MathGroup Archive 2005

[Date Index] [Thread Index] [Author Index]

Search the Archive

Re: Pure Function for String Selection

  • To: mathgroup at smc.vnet.net
  • Subject: [mg61051] Re: Pure Function for String Selection
  • From: Maxim <ab_def at prontomail.com>
  • Date: Sat, 8 Oct 2005 02:49:51 -0400 (EDT)
  • References: <dht479$hl1$1@smc.vnet.net>
  • Sender: owner-wri-mathgroup at wolfram.com

On Tue, 4 Oct 2005 05:33:29 +0000 (UTC), Edson Ferreira  
<edsferr at uol.com.br> wrote:

> Dear members,
>
> I want to define a pure function to filter a set of strings.
>
> The strings that compose the set have all the same length and the only  
> characters in these strings are "1", "X" and "2".
>
> The function that I want is like the one bellow:
>
> In[1]:=
> Unprotect[D];
> In[2]:=
> U={"2","X"};
> In[3]:=
> M={"1","2"};
> In[4]:=
> D={"1","X"};
> In[5]:=
> T={"1","2","X"};
> In[6]:=
> L=Flatten[Outer[StringJoin,T,T,T,D]];
> In[7]:=
> L = Select[L, Count[Characters[#], "1"] > 1 &];
>
> In this case, it counts the number of characters "1" in each string and  
> select the ones that have more than one "1".
>
> I want a pure function, to be applied like the one in the example above,  
> but for a different task.
>
> For each string, I want it to count the maximum number of repeated  
> characters for each character.
>
> In other words, It must count the maximum number of repeated "1", "X"  
> and "2" for each string.
>
> The string must be "selected" if:
>
> The longest run of repeated "1" is shorter than 8 characters
> AND
> The longest run of repeated "X" is shorter than 6 characters
> AND
> The longest run of repeated "2" is shorter than 6 characters
>
> For example:
> "11112X122X1XXX" should be "selected"
> (there are four "1" in sequence, 3 "X" in sequence and 2 "2" in sequence)
>
> "122XXXXXX222XX"  should NOT be "selected"
> (there are six "X" in sequence)
>
> "11111111222112" should NOT be "selected"
> (there are 8 "1" in sequence)
>
> Thanks a lot !!!!!
>
> Edson Ferreira
>
>

This is very straightforward to do with RegularExpression:

In[1]:= Select[{"11112X122X1XXX", "122XXXXXX222XX", "11111111222112"},
   StringFreeQ[#, RegularExpression["1{8,}|X{6,}|2{6,}"]]&]

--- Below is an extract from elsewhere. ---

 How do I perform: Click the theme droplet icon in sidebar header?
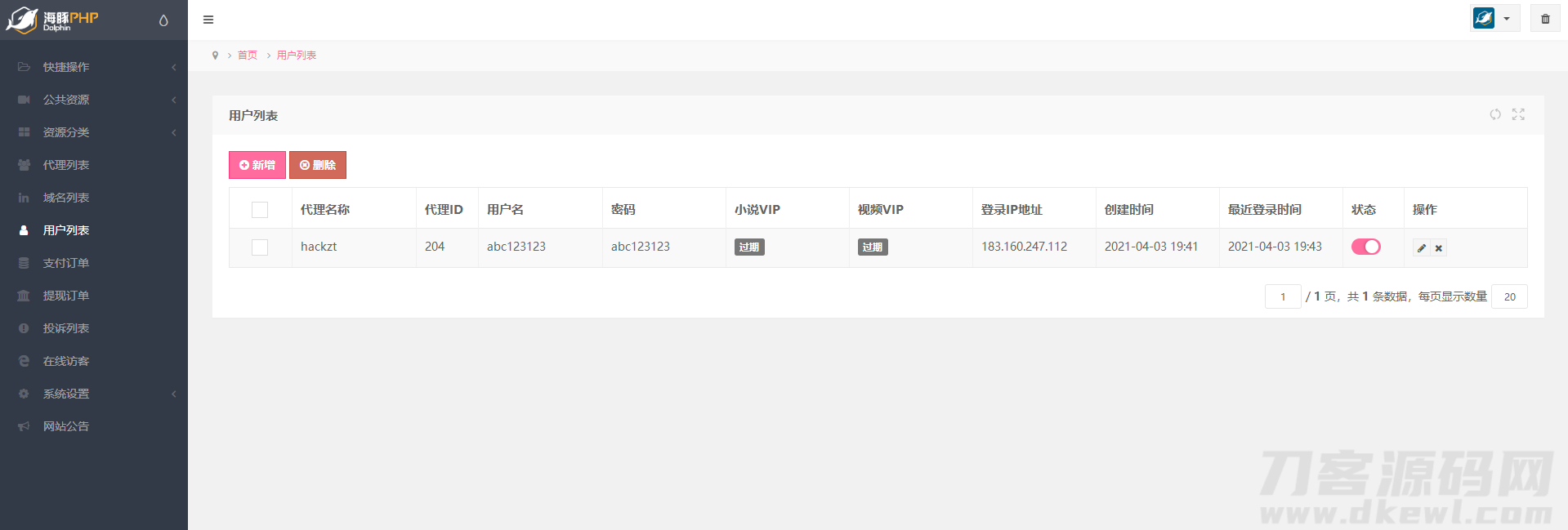(x=163, y=20)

Out[1]= {"11112X122X1XXX"}

There is one catch though: in Mathematica {m,} quantifier is not  
documented (it means m or more occurences in a row). It's a very basic  
construct, but the Mathematica documentation for RegularExpression  
contains many other omissions where it's not clear whether it's safe to  
use certain features. In particular, the documentation doesn't mention  
named patterns; atomic grouping (?>); conditions; recursive patterns, even  
though they all seem to be available.

Besides, Mathematica string patterns and regex patterns don't go together  
well:

In[2]:= StringMatchQ["aa", RegularExpression["(.)\\1"]]

Out[2]= True

In[3]:= StringMatchQ["aa", x : RegularExpression["(.)\\1"]]

Out[3]= False

Here x is represented as a numbered subpattern too, so \\1 now refers to  
the whole expression. This is mentioned in the Advanced Documentation, but  
it's not obvious how to resolve this without named subpatterns (?P<name>):  
we cannot use x:RegularExpression["(.)\\2"] as it generates an error  
(RegularExpression::error15).

Another complication is that we can't use $n to refer to numbered  
subpatterns on the rhs of the rule if the pattern includes Condition or  
PatternTest:

In[4]:= StringCases["a1b2", RegularExpression["(.)\\d"]?
   (OddQ @@ ToCharacterCode@ #&) -> "$1"]

Out[4]= {"$1"}

It looks more like a bug than a deliberate design, and in any case it  
isn't explained in the documentation. So it seems safe to use  
RegularExpression only by itself, not in combination with pattern  
names/conditions/tests.

On the other hand, if one needs to work with strings of digit characters,  
it may be better to use RegularExpression because of some bugs in the  
automatic conversion of string patterns to regexes:

In[5]:= StringMatchQ["112", x_ ~~ x_ ~~ "2"]

Out[5]= False

We can see what went wrong by examining the internal form of the pattern:

In[6]:= StringPattern`PatternConvert[x_ ~~ x_ ~~ "2"]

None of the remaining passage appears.